It’s the end of an era. At least for me. I recently said goodbye to my last living grandparent. Goodbyes are never easy, especially those that come when someone dies. And when I headed out to the hospital to see her, I told my husband on the way that I knew I was going to see her for the last time. There’s no good way to do that.
I’m nearing fifty, and you don’t get here without losing your share of people you care about. My first major loss was a daughter—she was there one moment and gone the next. You tell yourself over and over that if you’d just had time to prepare, if you’d only known you’d never see them again, maybe it would be easier.
The older you get, the more you realize that’s a fallacy. Since that first horrible experience with mortality, I’ve nursed my share of loved ones through mortal illnesses that lasted months, even years. It’s not any easier. Watching someone suffer, lose their dignity, and deal with the inevitable reality of their coming death is every bit as bad as the gut punch of losing someone who you thought would be with you for the rest of your life.
Which is why I hope you’ll understand why the way she passed was a blessing, in a way. Grandma was 93. She lived alone in her home of nearly seventy years, without the aid of a healthcare worker, until three days before she died. She went into the hospital on a Friday and died peacefully in her sleep early Tuesday morning. We all gathered at her house the next day, and on a calendar in her kitchen, I could see where she had been crossing off each day until two days before she went to the hospital. She was doing fine until she wasn’t, and when it finally came time for her to go home, it happened mercifully fast.
Grandma was born in 1925 in McKenzie, Tennessee. The land she lived on, and the house she was born in, had been in her family since the early 1800s, when a Revolutionary War officer gave his son and his son’s new bride land to build a home. That home had a lot of history, but my grandma’s life in it wasn’t an easy one. Her mother died when she was eight. I wrote about that in another of my blogs–they were farmers, and grandma’s older sister preferred the kitchen to the fields. When their mother died, my great aunt took over cooking duties and refused to teach her younger sisters how to cook, for fear of having to take her turn in the fields.
That meant grandma was not the best cook in the world. Mom wasn’t either, and so neither was I. Mom and I both worked at it, though, and we were able to recover from generations of bad meals by putting in some effort. Grandma never really had time for that. She went from the cotton fields to the munitions factory, where she worked during World War II. While she was there, she met a young soldier at a USO dance. He married her and took her home to Mississippi after the war. And there she stayed until she died. Since her mother had died when she was so young, Grandma didn’t expect to live to see three more generations. But she did. By the time she died, she had three children, seven grandchildren and nineteen great-grandchildren. In fact, she lived to see her oldest great-grandchild (my daughter) marry and graduate from medical school.
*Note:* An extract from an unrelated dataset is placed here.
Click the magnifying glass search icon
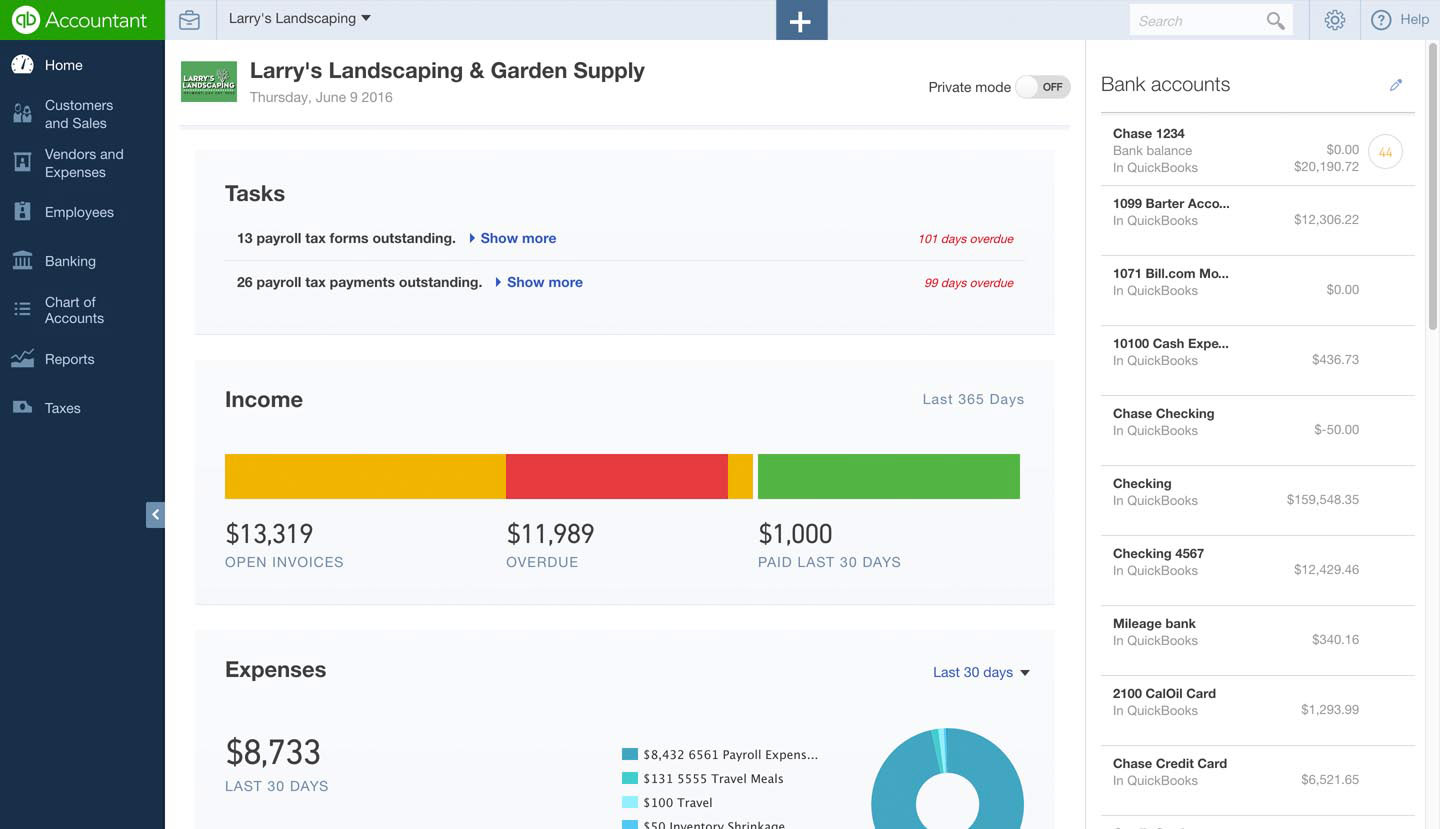This screenshot has height=829, width=1440. (1275, 21)
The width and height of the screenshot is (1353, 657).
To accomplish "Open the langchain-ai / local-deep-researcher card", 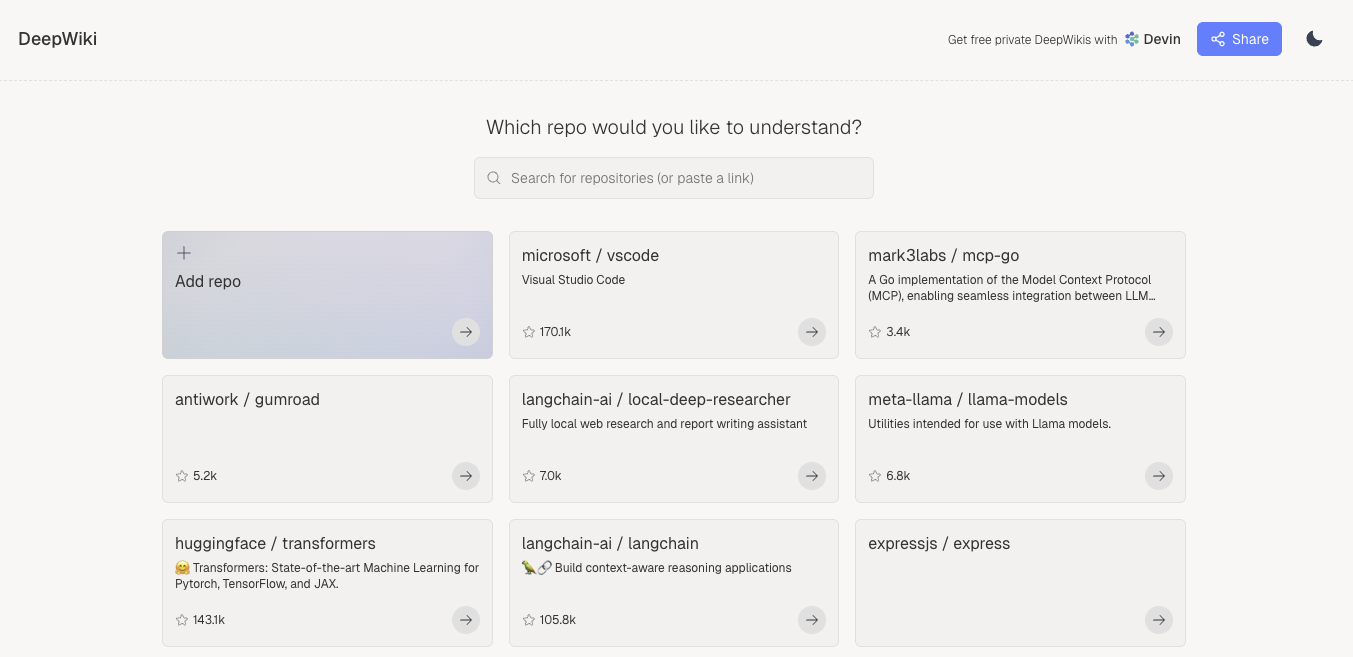I will (674, 438).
What a life, huh? In her honor, today’s recipe comes from her. She might not have had that many skills in the kitchen, but I got two recipes from her that I love. I posted one last year. This family favorite is the other. I’ll never be able to make it without thinking of her.
We’ll miss you grandma.
Pistachio salad1 can (20 oz.) crushed pineapple in juice, undrained 1 pkg. (3.4 oz.) Pistachio Flavor Instant Pudding 1 cup miniature marshmallows 1/2 cup chopped pecans 1-1/2 cups thawed Cool Whip
In a medium mixing bowl, add everything except Cool Whip and marshmallows and stir until well blended. Add Cool whip and stir again, then add marshmallows and blend. Chill for an hour and serve.